As you know, I agree. You may never be able to view it, but I have tried to convey to you what a profoundly shocking experience Bowie’s last video “Lazarus” is. It is difficult - being limited to so few words, that must be spoken quietly, softly, with as little body movement as possible.

Even then things are infinitely fragile. The wrong information, conveyed at the wrong moment, in the wrong tone, being far too much to take in and comprehend, is likely to throw you into excruciating, paralytic agony, ruin the day, the week or longer, cause hours of suffering torment.

Last night, late, the pain radiating from your slumped body was tangible. I didn’t need to look into your dark, sunken, seared eyes, to feel it as something malicious , alive, unspeakable, jagged, gut-tearing. “I can’t bear it anymore”, that soft cry, after twenty three years of non-stop physical torment, is impossibly hard to bear.

Bowie’s well dressed, sharp-suited , dancing, famous death, contrasts so much with your unknown struggle to get through each moment. You hear it mentioned how Severe ME compares to terminal Cancer. My love, we know how it is much, much worse.

I bet Bowie wasn’t left, as you are, with no medical expertise, intervention or input. What do you think, did they ever couch his suffering in terms of “fatigue”, as everyone does these days with your disease ?

I struggle, terribly, Linda, to live with the knowing that my decades of struggle and activism have done nothing to prevent your illness being taken over and finally buried.

We have both said it, there is no “ME” anymore only “CFS”. The Oxford Criteria are dead, long live the DePaul Questionnaires, of this fatigue-focused, fucked-up world. How many people with ME are going to be killed by investing in the likes of Rituximab ?

In 20 years I will be 80, will the world have come to its senses by then ? Can your body bear the hopeless wait my love ?
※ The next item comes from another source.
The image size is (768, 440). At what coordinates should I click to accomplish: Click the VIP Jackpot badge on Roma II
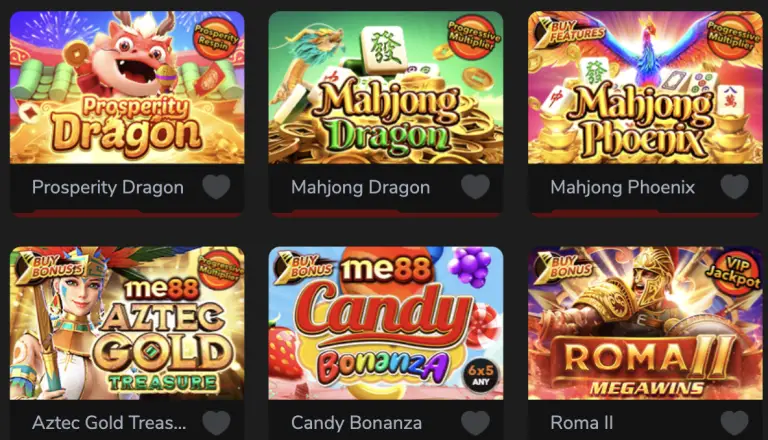click(x=733, y=272)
Lazarus was a street person, like you, Linda, he existed, somehow, on the far edge, on crumbs.

Likewise, any help, assistance or aids, we have managed to get for you has been done “on the side”, cast-off bath aids that badly hurt you, well-know clinicians who did immense harm, in their ignorance of Severe ME; you have still not recovered, all these years later and likely never will.
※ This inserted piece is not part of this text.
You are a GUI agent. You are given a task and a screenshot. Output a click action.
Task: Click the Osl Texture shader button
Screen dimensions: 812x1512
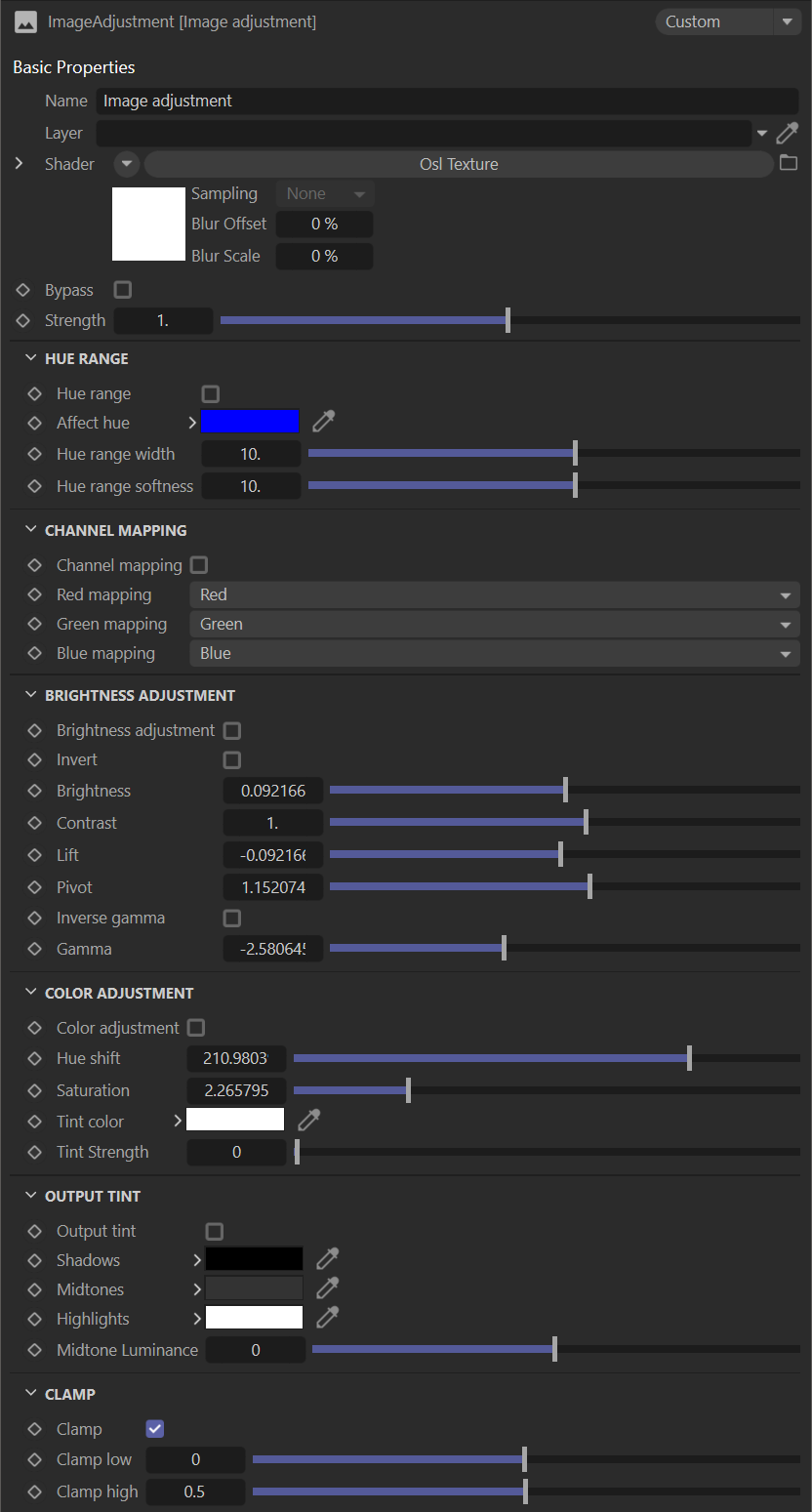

“How many people lie, instead of standing tall ?”, Bowie asks.

Your disease is soaked in lies, your life has been ruined by spin and deliberate cover-up.

Yet through it all, you have stood tall, a rock to me and countless others, the world over.

The other Lazarus, the one that Jesus rose from the dead, the one Jesus wept for -tears of compassion, tears of anger, that is me, in the mystery of our marriage and the power of our love, more alive than ever, never giving up.